Improving the performance of lactate/oxygen biofuel cells using a microfluidic design

Abstract

Abstract Lactate/O2 biofuel cells (BFC) can have high theoretical energy densities due to high solubility and high fuel energy density; however, they are rarely studied in comparison to glucose BFCs. In this paper, lactate oxidase (LOx) was coupled with a ferrocene-based redox polymer (dimethylferrocene-modified linear polyethylenimine, FcMe2-LPEI) as the bioanode and laccase (Lc) connected to pyrene-anthracene modified carbon nanotubes (PyrAn-MWCNT) to facilitate the direct electron transfer (DET) at the biocathode.
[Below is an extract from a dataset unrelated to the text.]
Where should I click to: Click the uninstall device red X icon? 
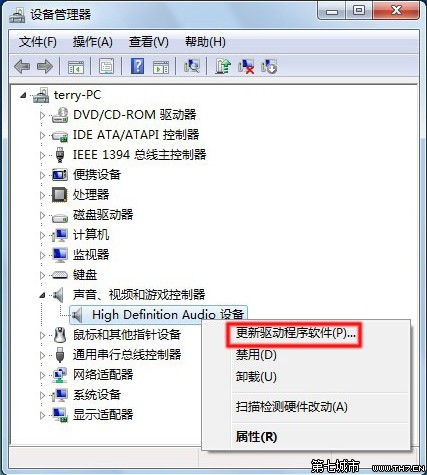[x=246, y=66]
Both electrodes were evaluated in two BFC configurations using different concentrations of lactate, in the range found in sweat (0–40 mM). A single compartment BFC evaluated at pH 5.6 provided an open circuit potential (OCP) of 0.68 V with a power density of 61.2 μWcm−2. On the other hand, a microfluidic BFC operating under the same conditions resulted in an OCP of 0.67 V, although an increase in the power density, increasing to 305 μW cm−2, was observed. Upon changing the pH to 7.4 in only the anolyte, its performance was further increased to 0.73 V and 404 μW cm−2, respectively. This work reports the first microfluidic lactate/oxygen enzymatic BFC and shows the importance of microfluidic flow in high performing BFCs where lactate is utilized as the fuel and O2 is the final electron acceptor.